In my org we have a Linux team (myself included) and lots of product teams. We would like to give each product team one or more repos for them to manage through the lifecycle environments. I am struggling to figure out how to organize this in an easily maintainable and efficient way.
- Permissions don’t seem to be granular enough to restrict access to only a repo.
So each team gets its own product, ok livable.
- Machines only get one content view and cannot be assigned repos/producs/whatever from other content views.
So each team gets its own Content View that contains its repos and a Composite Content View that contains its product Content View AAND all of the OS Content Views (CentOS 6, EPEL 6, Subscription Manager, Katello…)
- Each team probably needs activation keys
Where this goes off the rails is number of teams and content view versions… Remember a content view version is a yum repository…
I haven’t even setup one team and I have 598 pulp repos totalling 13G of metadata and 91G in monbodb.
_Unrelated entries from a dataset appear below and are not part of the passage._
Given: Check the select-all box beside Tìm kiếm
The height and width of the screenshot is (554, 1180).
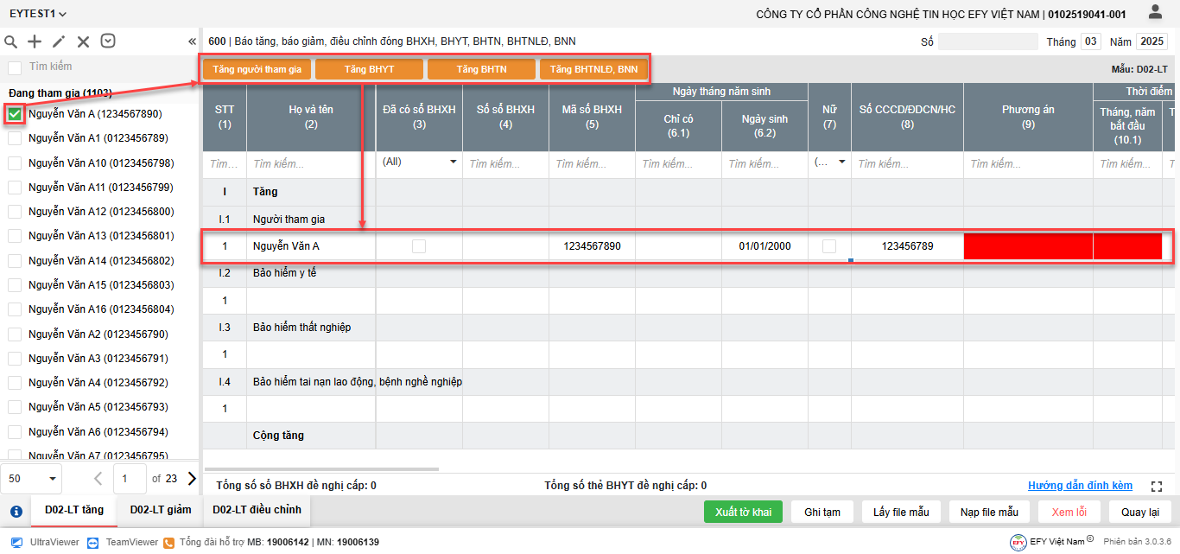Looking at the screenshot, I should (15, 67).
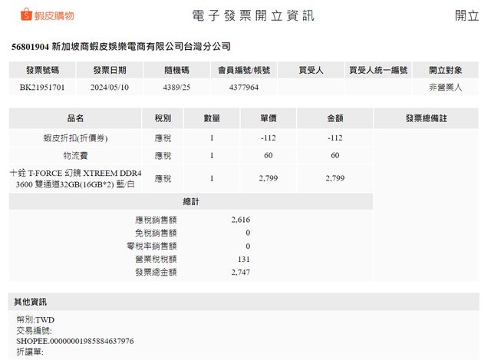The width and height of the screenshot is (491, 364).
Task: Select the 發票總金額 value 2,747
Action: pyautogui.click(x=240, y=272)
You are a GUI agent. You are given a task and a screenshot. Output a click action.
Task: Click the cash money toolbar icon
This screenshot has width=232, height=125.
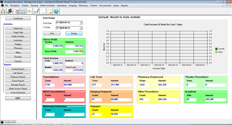[30, 11]
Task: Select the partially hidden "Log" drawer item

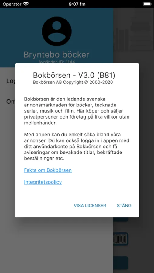Action: (x=11, y=81)
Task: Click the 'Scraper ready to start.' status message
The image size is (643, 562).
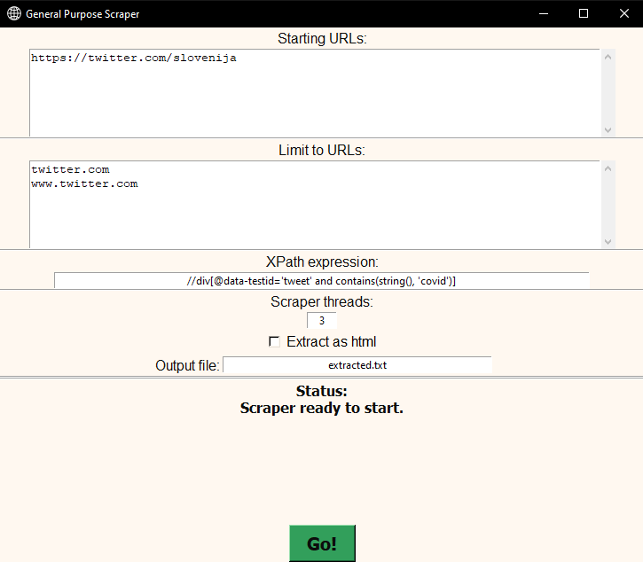Action: [x=321, y=409]
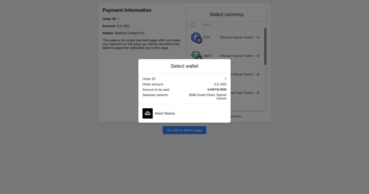This screenshot has height=194, width=369.
Task: Open ETH row via its arrow
Action: coord(257,37)
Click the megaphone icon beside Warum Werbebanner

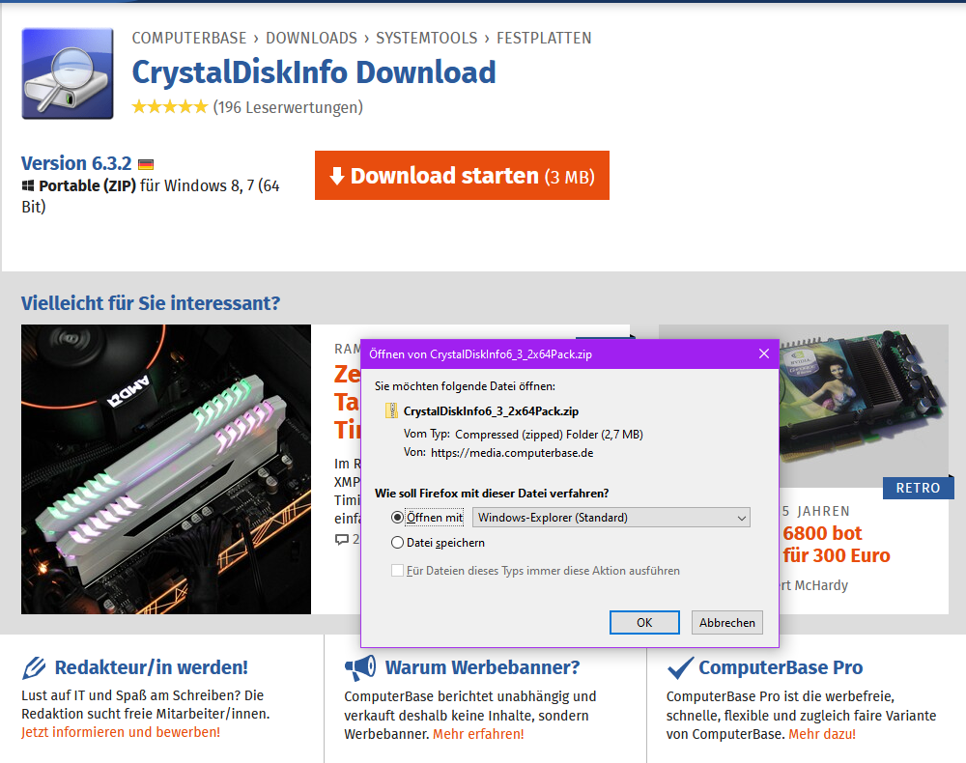pyautogui.click(x=360, y=667)
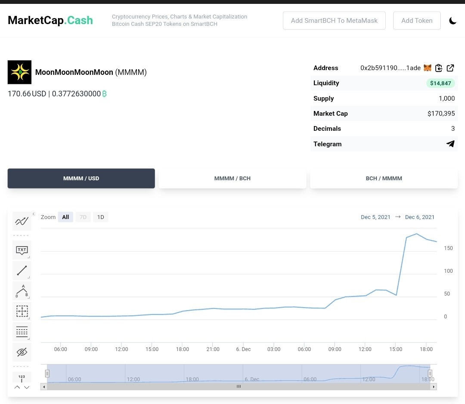Open the Telegram paper plane link
The width and height of the screenshot is (465, 404).
tap(450, 144)
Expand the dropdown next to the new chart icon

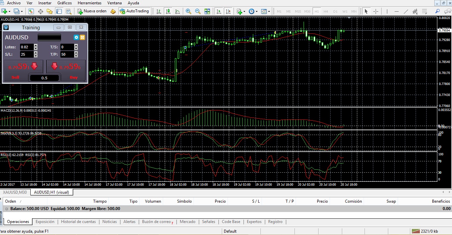[x=9, y=11]
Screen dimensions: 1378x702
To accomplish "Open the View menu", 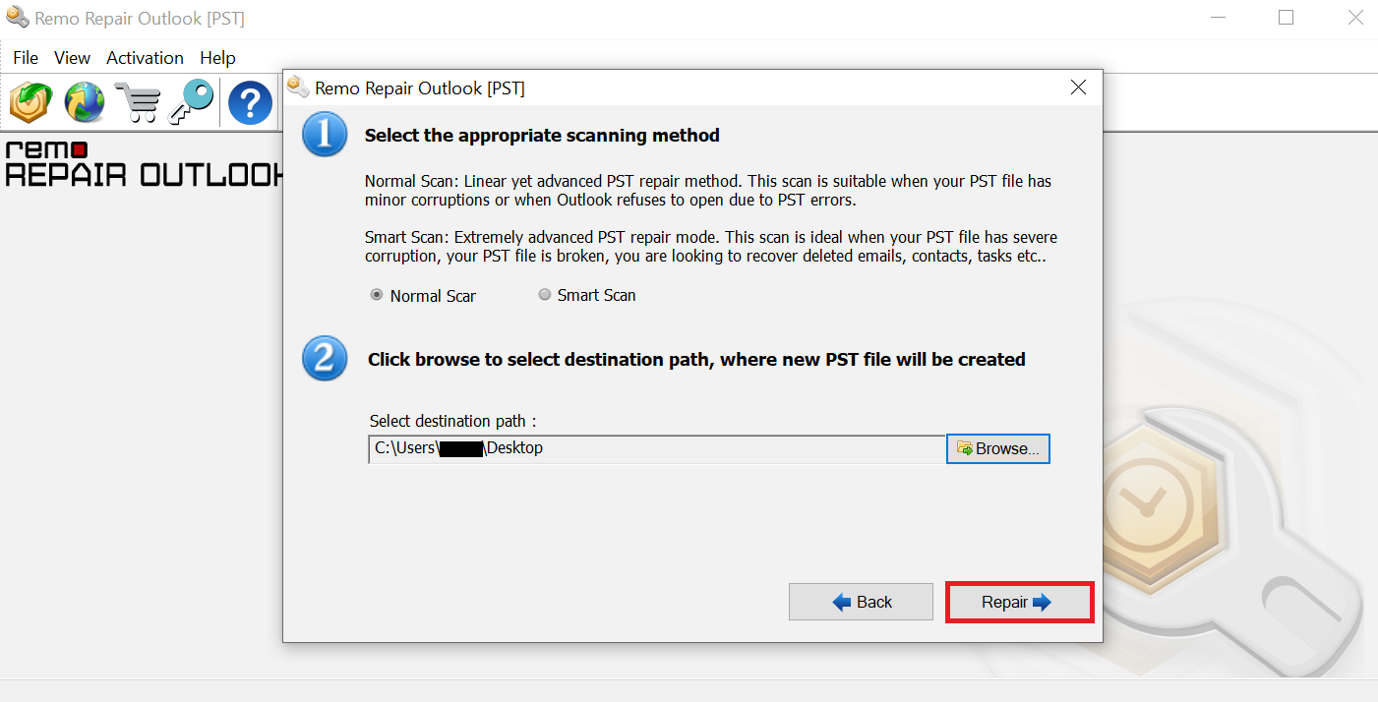I will point(72,58).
# pulp-admin rpm repo list --fields Id | grep -c Id:
# find /var/lib/pulp/published/yum/master/yum_distributor -type d -name repodata | xargs du -h --total | tail -n1
# df -h /var/lib/mongodb/
Filesystem Size Used Avail Use% Mounted on
/dev/mapper/vg_data-lv_mongodb 150G 91G 60G 61% /var/lib/mongodb
What’s going to happen once I start having to create Composite Content Views that contain the OS/EPEL/Katello/Puppet Content Views over and over again?
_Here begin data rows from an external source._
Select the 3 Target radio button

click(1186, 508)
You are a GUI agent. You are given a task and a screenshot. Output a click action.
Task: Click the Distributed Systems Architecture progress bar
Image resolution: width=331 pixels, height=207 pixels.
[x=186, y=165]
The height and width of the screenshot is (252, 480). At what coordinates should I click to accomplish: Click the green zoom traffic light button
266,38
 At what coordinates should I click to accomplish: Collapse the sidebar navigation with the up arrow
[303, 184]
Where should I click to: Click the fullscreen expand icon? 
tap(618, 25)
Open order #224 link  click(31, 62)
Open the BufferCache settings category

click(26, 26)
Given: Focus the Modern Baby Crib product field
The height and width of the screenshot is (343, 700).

And what is the benefit of Composite Content Views(CCVs) if you still have to generate the metadata for each of the components even if it’ll never be used? I liked the idea of having the flexibility of a CCV to contain OS/EPEL/Katello and so on Content Views. That way I could refresh each of those on independent schedules. But if I end up w/ 598 pulp repos, maybe I’m better off just using normal Content Views despite the fact that it means a lot of them will contain mostly the same repos.
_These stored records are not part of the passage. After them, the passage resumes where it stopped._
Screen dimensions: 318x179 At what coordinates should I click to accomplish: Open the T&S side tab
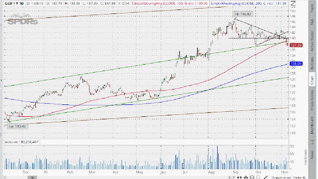pyautogui.click(x=312, y=22)
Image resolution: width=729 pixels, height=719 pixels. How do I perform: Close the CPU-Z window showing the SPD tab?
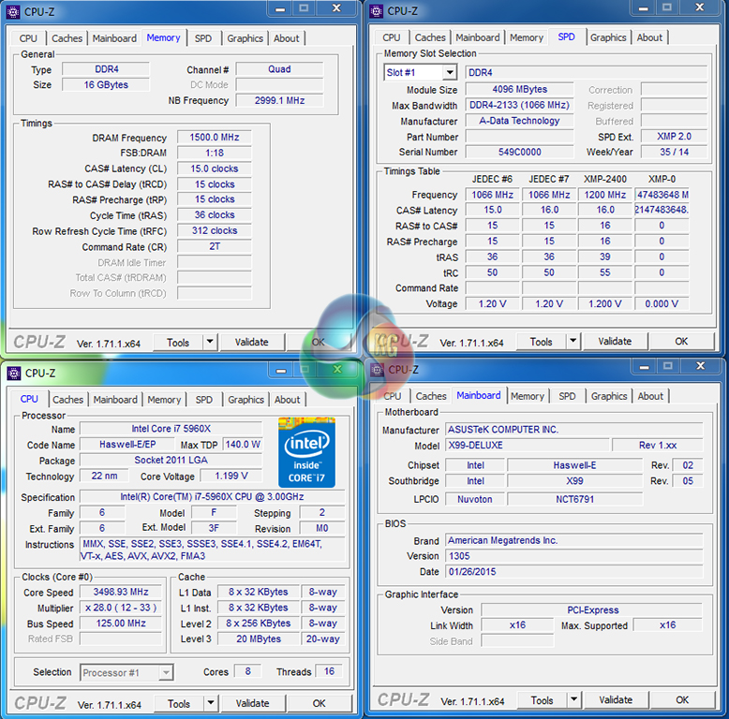[705, 9]
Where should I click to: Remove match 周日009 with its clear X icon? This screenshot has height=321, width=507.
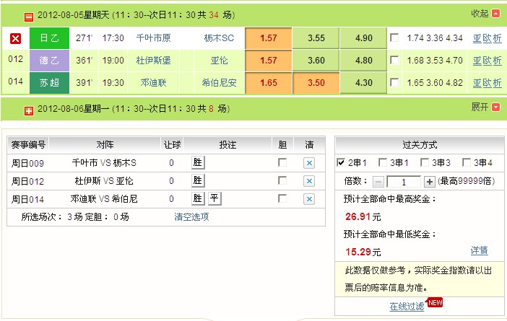coord(309,163)
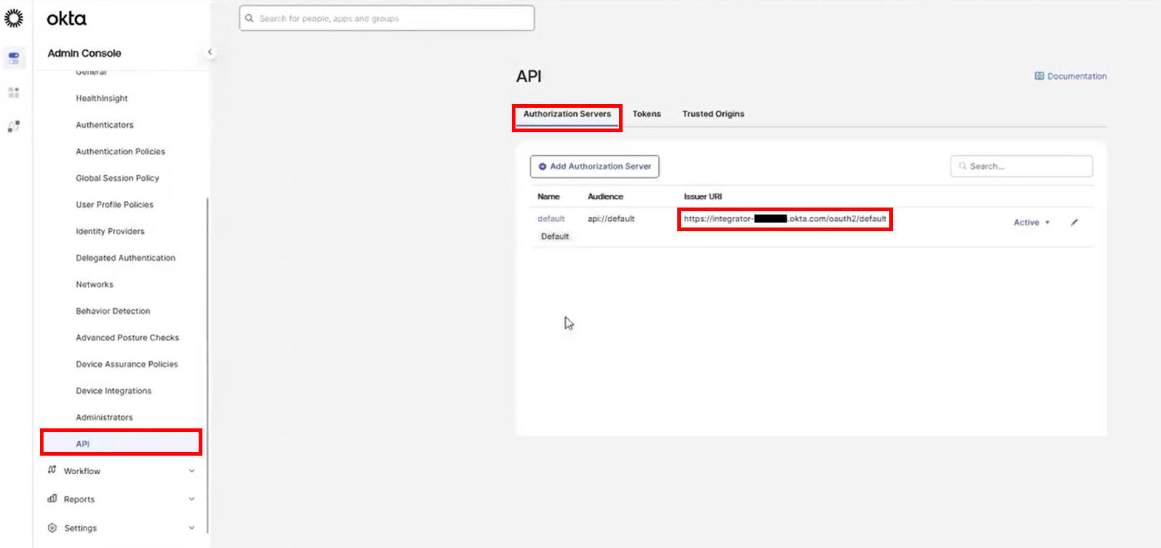Click the people, apps and groups search box
1161x548 pixels.
pyautogui.click(x=387, y=18)
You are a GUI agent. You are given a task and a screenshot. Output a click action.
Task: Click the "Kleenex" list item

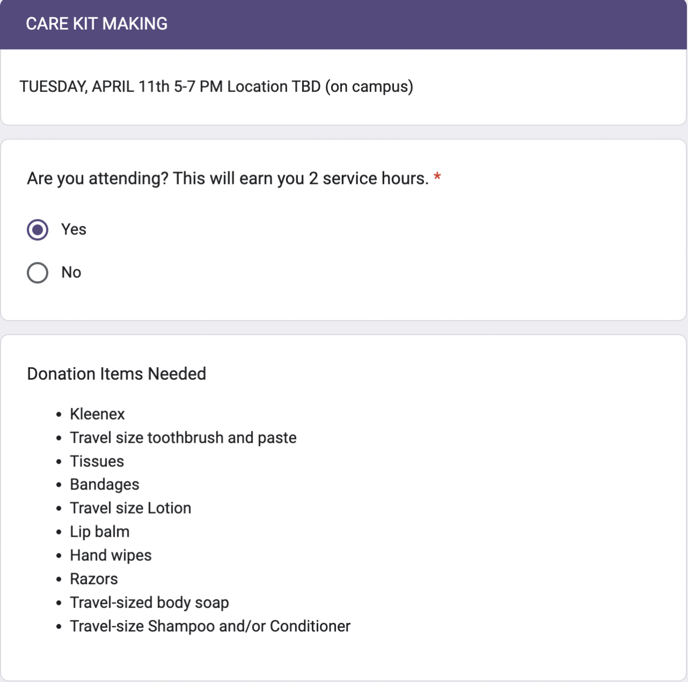click(97, 414)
Team A CentOS 6 - All CentOS 6 repos + Team A’s Repos
Team B CentOS 6 - All CentOS 6 repos + Team B’s Repos
??What if they share?
Team A+B CentOS 6 - All CentOS 6 repos + Team A’s repos + Team B’s repos
Ideally a box would be able to get content from more than one view.
web-prod-1000 might get content from
- CentOS 6 Base System
- Team A Content View
- Team B Content View
Then I could maintain CentOS and each team could promote their own stuff through the lifecycle environments.
What am I doing wrong? How have others solved this?